Казачка убирает со стола. Вдруг не доносит тарелки до кухни, ставит их на лавку и присаживается к маме.
— Послушайте, гражданочка, — зашептала она, — вы люди городские, может, знаете, как поступить, что делать…
Казачка шепчет торопливо, испуганно поглядывая на окно, на меня, на дверь.
Третий день за ее садом у болотца лежит раненый. Приполз он, видимо, от Кизиловки, где был бой. В первый день поел борща, а последние два дня в рот ничего не берет. Лежит без сознания.
— Куда он ранен?
— В руку. Рука у него распухла, надулась. И на ноге рана, на ноге заживает, а с рукой плохо! И парень-то молодой! Помочь не знаю как. Мой дед еще жив. Он когда-то лекарил. Сходил посмотрел и сказал: антонов огонь у него…
Я как ни в чем не бывало выхожу на порог. Бегу через сад. Вот кусты. Небольшое болотце, покрытое зеленой ряской и листьями кувшинок. У самой воды ивы и шалаш из веток. Высунувшись из шалаша по пояс, лежит человек в черной косоворотке. Под боком у него валяется смятая простыня. Правого рукава у рубашки нет. А рука похожа на толстое обгорелое бревно, обмотанное тряпкой. Я присаживаюсь и разгоняю мух, облепивших руку. Пальцы почерневшей руки распухли так, что ногтей не видно. На их месте просто дырки. Кожа кое-где лопнула, разошлась, и из трещин выступила прозрачная жидкость.
Послышались шаги. Пришли мама, отец и казачка.
— Ох! Этот уже здесь! — говорит мама.
Осмотр длится недолго.
— Руку нужно отнимать, — говорит мама, — обязательно отнимать, и скорей. Только это может его спасти, Митя. Еще день-два — опухоль перейдет в плечо и наступит полное заражение.
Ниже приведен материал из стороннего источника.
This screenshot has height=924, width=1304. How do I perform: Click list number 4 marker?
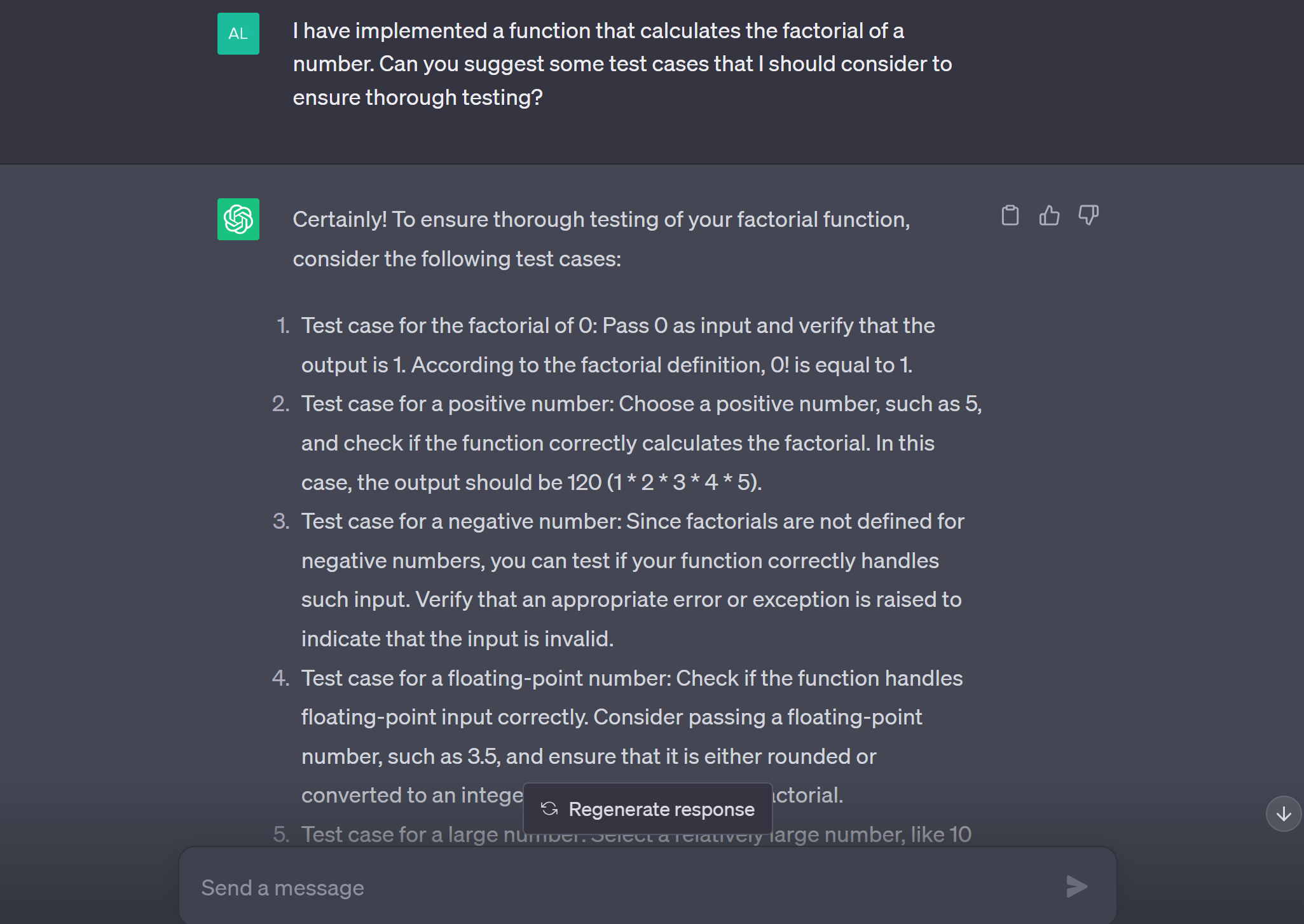(281, 678)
— Вы его у себя спрячете? — отец смотрит на казачку.
— Да! И никто не узнает.
— Пойдемте.
Шагаю за взрослыми. В кустах отстаю и возвращаюсь к раненому. Раздевшись, лезу в воду. Не успеваю окунуться, как выбегаю на берег. На дне болотца полно черных пиявок. Боец не зашевелился. Я присаживаюсь на корточки. Боец что-то пробормотал и поднял голову. Глаз его вначале не вижу. Они где-то подо лбом. Среди черной густой щетины синие, потрескавшиеся губы. За ними два ряда белых зубов. Замечаю глаза. Они смотрят на меня, левая рука бойца лезет под рубаху. Пугаюсь чего-то.
— Дядя, я не немец, — говорю я, — я ваш мальчик!
— Где немцы? — шепотом спрашивают синие губы.
— Их нету. В деревне их нет.
Раненый подается чуть-чуть вперед, левой рукой приподнимает правую и сталкивает ее в воду.
Хочется сказать ему что-нибудь хорошее.
— Вас осмотрели и обязательно помогут. А хозяйка вас спрячет.
Он не слушает. Бегу к хате. Вижу, на лавке лежат топоры. Отец просматривает их. Взяв один, садится и точит его бруском. В печи горит огонь. Хозяйка разрывает на полосы простыню. Когда вода в чугуне закипела, отец сунул в чугун топор, подержал его там и, вынув, завернул в полотенце.
— Место приготовили? — спрашивает он.
— Господи! — казачка заметалась по комнате.
Мне жалко ее, она дрожит.
— Борька, пошли.
У сарая выбираем в поленнице плаху. Кладу ее на плечо, и отправляемся к болотцу. Пояснений мне никаких не нужно. Я все понимаю.
Раненый лежит в том положении, в каком я его покинул. Став над ним, отец за поясницу оттягивает его от воды, пока больная рука раненого не оказывается на земле. В распухшие пальцы впились пиявки. Одна — очень толстая и торчит, как палка. Прутиком хочу оторвать ее, но она присосалась слишком крепко.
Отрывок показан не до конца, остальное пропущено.